In your words, could you please describe the ‘No Cops at SpringOUT’ cause for readers?
No Cops at SpringOUT is really similar to a lot of community-based organisations or movements across Australia and the world around police involvement in pride festivals. I guess the most well known one would be Pride in Protest in Sydney. We are absolutely single-issue, although all of these kinds of issues intersect with so many others. Our main focus is not having police involvement in our pride festivals and specifically this year, at least, not having police attending our big all-in community event (Fair Day).
So it’s really just about Fair Day?
Yes, because of the proposal for the SpringOUT committee to have the liaison officer launched at Fair Day. It just became focused on not having them at our community event with the understanding that there might be a separate event that they held as part of the SpringOUT program (to introduce them). I think the SO members would prefer that not to be the case but yeah, it’s very much about it not being at Fair Day.

Do we have a current policing problem towards some queers in the ACT? You cited some historical examples in your recent media appearances but what about recent examples?

◆ **MATERIAL SUPPLIED**

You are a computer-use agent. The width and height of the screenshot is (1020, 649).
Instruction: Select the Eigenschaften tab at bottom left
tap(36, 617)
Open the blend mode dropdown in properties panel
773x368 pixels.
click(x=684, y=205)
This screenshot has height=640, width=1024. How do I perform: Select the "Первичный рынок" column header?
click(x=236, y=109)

◆ **PROBLEM DETAILS**
Please set down everything in the SpringOUT interview above from "So it’s really" down to "being at Fair Day.", word for word.

◆ **COMPLETE ANSWER**
So it’s really just about Fair Day?
Yes, because of the proposal for the SpringOUT committee to have the liaison officer launched at Fair Day. It just became focused on not having them at our community event with the understanding that there might be a separate event that they held as part of the SpringOUT program (to introduce them). I think the SO members would prefer that not to be the case but yeah, it’s very much about it not being at Fair Day.